Echo the data below word for word, everything from its first line down to the line containing "Action: click(x=183, y=803)", both included.

━━━━━━━━━━━━━━━━━━━━

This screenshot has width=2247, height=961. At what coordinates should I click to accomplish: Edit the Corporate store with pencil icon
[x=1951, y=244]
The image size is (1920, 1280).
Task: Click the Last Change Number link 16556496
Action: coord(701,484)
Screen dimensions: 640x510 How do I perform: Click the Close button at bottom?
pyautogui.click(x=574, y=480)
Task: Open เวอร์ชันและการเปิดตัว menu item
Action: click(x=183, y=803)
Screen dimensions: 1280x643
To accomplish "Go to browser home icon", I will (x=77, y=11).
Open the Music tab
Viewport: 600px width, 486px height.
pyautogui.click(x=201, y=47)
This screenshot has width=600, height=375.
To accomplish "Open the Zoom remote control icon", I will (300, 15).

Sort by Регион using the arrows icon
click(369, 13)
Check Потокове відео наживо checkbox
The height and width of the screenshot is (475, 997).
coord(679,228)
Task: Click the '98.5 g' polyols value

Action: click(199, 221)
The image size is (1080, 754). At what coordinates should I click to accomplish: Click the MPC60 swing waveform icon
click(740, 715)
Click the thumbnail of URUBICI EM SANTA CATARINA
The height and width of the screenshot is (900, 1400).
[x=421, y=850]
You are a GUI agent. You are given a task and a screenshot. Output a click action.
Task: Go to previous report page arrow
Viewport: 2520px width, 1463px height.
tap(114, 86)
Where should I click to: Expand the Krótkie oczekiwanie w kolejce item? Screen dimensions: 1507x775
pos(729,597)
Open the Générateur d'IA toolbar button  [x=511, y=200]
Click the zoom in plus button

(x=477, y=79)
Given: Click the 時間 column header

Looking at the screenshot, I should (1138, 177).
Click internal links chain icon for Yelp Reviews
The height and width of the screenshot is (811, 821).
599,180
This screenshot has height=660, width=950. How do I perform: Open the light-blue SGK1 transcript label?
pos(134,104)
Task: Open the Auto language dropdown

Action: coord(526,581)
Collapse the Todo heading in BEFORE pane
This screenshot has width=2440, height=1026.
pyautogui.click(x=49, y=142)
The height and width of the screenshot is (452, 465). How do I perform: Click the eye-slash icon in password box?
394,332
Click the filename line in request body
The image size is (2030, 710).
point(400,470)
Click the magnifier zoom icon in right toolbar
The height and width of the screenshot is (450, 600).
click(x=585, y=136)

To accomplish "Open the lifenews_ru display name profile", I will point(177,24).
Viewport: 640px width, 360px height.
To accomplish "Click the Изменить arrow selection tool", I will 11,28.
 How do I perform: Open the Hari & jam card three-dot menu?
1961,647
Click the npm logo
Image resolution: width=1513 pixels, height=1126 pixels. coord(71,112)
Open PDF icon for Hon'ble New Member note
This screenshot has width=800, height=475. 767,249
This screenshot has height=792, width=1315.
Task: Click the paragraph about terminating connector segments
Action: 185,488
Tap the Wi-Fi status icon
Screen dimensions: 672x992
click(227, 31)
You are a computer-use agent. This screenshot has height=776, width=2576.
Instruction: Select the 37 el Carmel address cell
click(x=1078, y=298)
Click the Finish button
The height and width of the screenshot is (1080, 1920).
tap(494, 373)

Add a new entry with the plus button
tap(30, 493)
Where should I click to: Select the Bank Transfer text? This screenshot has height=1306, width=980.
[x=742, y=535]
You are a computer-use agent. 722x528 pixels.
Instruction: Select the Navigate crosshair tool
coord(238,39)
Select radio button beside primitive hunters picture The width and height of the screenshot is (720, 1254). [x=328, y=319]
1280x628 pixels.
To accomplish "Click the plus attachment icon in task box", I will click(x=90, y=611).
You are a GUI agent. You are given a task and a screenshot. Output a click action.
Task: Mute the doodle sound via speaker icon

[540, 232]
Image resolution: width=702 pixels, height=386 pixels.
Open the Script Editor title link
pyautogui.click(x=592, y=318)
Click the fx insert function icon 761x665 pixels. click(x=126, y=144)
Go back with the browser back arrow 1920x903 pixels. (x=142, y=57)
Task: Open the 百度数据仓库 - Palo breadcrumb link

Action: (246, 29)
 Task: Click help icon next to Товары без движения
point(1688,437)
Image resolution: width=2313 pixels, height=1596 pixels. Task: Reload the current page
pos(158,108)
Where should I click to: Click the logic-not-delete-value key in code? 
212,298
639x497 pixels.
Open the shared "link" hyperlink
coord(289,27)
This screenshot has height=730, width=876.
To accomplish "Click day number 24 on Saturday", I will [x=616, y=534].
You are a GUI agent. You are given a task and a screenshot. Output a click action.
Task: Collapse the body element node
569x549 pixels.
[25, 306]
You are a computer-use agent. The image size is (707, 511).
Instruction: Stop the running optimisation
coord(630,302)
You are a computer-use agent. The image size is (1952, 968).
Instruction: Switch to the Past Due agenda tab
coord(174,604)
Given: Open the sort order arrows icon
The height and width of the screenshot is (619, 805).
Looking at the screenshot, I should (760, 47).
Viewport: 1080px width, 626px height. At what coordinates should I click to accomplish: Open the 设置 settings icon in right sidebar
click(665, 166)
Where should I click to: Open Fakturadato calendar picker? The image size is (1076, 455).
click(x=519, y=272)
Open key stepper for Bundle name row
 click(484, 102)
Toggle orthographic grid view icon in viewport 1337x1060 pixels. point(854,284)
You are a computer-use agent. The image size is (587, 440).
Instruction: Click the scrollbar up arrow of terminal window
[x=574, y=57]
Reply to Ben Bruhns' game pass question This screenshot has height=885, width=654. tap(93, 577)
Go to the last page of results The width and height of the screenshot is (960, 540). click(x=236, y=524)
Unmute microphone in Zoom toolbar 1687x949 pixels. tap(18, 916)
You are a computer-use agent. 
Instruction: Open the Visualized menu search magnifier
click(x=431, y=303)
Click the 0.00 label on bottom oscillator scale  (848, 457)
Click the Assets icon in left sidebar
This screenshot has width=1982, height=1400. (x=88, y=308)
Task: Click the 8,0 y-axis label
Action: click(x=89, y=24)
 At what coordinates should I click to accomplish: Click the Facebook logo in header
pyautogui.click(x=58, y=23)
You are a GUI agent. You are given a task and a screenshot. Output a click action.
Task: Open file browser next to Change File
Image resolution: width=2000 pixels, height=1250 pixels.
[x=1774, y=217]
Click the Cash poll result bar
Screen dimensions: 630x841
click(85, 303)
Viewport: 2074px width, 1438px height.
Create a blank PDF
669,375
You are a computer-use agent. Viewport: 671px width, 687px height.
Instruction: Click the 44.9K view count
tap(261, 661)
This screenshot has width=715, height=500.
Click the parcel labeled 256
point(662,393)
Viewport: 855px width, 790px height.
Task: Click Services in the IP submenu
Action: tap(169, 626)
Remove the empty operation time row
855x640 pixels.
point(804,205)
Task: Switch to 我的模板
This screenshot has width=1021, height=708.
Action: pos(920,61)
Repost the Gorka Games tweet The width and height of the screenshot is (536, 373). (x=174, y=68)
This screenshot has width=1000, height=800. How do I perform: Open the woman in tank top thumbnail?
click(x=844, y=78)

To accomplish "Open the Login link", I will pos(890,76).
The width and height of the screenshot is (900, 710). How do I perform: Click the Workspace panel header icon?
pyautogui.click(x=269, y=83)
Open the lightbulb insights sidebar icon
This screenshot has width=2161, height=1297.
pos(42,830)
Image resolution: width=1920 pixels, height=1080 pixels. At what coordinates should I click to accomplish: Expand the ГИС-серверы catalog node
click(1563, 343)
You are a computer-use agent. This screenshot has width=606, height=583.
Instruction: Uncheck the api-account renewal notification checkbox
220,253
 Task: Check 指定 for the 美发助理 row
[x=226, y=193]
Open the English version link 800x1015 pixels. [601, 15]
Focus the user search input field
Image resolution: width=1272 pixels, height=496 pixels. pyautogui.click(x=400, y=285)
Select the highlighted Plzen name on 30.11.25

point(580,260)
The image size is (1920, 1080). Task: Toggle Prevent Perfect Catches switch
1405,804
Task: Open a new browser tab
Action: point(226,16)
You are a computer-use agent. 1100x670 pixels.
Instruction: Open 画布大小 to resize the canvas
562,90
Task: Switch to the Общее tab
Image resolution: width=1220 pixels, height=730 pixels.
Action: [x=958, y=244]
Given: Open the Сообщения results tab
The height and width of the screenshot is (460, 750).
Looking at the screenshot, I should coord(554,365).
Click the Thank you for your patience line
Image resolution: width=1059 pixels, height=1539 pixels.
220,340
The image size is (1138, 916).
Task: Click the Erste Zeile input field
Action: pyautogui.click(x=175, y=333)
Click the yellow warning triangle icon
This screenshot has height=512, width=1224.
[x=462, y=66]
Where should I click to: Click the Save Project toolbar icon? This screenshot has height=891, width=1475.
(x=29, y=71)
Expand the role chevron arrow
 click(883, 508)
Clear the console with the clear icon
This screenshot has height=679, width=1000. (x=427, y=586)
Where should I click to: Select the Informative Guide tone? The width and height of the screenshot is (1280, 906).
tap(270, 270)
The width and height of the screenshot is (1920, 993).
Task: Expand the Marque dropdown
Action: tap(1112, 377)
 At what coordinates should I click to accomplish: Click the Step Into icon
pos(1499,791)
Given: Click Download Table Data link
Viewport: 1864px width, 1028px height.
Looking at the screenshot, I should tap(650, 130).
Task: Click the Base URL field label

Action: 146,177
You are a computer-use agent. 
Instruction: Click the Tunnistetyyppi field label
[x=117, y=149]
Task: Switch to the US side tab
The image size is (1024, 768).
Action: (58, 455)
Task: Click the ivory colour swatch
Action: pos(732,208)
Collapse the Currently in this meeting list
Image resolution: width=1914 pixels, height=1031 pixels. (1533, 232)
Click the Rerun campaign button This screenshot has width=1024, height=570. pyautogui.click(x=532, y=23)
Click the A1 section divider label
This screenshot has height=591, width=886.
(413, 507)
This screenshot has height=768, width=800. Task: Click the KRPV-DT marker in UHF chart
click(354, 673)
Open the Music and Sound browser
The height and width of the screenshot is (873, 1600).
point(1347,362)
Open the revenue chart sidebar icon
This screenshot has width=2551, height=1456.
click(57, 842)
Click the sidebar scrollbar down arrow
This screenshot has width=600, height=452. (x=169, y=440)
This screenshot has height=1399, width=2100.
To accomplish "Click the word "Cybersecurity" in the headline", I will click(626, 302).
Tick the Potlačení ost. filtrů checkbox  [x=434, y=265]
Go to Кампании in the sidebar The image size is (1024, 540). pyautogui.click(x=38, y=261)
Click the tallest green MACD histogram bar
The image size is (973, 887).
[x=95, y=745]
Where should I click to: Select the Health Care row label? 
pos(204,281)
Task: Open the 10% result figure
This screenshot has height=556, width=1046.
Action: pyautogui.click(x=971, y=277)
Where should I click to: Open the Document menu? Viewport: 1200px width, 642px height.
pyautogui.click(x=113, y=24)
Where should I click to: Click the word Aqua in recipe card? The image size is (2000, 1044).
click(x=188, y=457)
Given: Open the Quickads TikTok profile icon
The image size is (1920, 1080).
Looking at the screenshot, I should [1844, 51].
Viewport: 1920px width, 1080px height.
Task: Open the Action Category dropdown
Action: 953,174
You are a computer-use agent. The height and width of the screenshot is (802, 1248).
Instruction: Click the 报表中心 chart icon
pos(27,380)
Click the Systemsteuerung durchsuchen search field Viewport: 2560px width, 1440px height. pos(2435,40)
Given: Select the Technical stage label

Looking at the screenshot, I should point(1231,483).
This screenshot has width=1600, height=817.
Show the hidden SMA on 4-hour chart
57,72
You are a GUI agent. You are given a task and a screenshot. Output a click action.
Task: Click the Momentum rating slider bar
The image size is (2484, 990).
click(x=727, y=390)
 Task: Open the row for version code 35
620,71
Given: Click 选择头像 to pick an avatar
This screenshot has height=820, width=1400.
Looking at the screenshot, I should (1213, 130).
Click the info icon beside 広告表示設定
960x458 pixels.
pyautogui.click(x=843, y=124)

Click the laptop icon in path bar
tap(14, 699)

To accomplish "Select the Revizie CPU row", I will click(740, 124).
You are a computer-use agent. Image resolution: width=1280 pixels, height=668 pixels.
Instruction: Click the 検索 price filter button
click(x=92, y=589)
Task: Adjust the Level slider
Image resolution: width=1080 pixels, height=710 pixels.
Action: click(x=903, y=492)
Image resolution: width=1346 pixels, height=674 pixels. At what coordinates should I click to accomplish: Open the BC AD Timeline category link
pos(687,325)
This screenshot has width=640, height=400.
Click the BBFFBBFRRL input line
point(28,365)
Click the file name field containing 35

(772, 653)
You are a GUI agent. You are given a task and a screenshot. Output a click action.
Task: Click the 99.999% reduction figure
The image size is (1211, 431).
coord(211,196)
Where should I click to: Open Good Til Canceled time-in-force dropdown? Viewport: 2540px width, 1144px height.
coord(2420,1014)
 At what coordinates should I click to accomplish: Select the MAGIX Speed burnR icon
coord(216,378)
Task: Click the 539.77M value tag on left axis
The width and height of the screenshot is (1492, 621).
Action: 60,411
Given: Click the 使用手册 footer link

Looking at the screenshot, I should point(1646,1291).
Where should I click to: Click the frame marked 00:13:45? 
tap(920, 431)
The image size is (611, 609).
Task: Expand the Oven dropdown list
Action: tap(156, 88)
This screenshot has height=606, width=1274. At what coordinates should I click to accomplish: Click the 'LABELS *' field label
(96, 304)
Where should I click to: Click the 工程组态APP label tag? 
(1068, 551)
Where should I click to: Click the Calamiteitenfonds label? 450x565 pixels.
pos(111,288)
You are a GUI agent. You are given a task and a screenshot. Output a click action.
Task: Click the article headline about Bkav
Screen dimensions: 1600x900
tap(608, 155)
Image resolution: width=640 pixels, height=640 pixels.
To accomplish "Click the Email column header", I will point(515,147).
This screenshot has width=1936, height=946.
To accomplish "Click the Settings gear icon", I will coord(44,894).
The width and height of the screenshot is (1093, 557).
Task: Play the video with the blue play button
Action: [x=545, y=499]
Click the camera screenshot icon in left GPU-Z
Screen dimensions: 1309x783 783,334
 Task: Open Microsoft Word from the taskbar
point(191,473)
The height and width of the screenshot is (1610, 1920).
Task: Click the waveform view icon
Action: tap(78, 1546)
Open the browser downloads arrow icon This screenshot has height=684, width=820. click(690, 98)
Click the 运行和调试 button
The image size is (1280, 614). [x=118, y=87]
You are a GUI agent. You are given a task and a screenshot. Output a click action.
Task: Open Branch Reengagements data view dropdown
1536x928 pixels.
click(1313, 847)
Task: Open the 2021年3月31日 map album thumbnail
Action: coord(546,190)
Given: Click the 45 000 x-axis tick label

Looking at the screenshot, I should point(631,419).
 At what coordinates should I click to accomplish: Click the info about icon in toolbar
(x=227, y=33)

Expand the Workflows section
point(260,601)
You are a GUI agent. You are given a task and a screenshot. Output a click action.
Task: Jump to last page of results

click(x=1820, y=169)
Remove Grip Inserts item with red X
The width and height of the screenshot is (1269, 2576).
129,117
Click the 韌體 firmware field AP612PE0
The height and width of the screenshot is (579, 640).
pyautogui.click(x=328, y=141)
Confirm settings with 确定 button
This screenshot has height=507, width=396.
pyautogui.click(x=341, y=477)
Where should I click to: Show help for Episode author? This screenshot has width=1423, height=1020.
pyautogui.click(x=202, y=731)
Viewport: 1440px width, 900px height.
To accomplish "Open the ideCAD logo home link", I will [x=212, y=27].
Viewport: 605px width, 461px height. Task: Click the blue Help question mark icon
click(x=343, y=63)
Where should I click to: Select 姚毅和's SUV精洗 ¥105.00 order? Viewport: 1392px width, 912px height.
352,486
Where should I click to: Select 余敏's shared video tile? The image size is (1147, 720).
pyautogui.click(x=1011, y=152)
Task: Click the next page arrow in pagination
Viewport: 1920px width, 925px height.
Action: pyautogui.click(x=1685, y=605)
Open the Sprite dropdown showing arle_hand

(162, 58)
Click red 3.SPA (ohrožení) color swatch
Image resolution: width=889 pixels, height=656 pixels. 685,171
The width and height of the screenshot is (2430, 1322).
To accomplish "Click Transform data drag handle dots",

━━━━━━━━━━━━━━━━━━━━

● Full solution
This screenshot has width=2247, height=961. At what coordinates should I click to accomplish: Edit the Corporate store with pencil icon
[x=1951, y=244]
The image size is (1920, 1280).
Task: Click the Last Change Number link 16556496
Action: coord(701,484)
Screen dimensions: 640x510 How do I perform: Click the Close button at bottom?
pyautogui.click(x=574, y=480)
Task: Open เวอร์ชันและการเปิดตัว menu item
Action: click(x=183, y=803)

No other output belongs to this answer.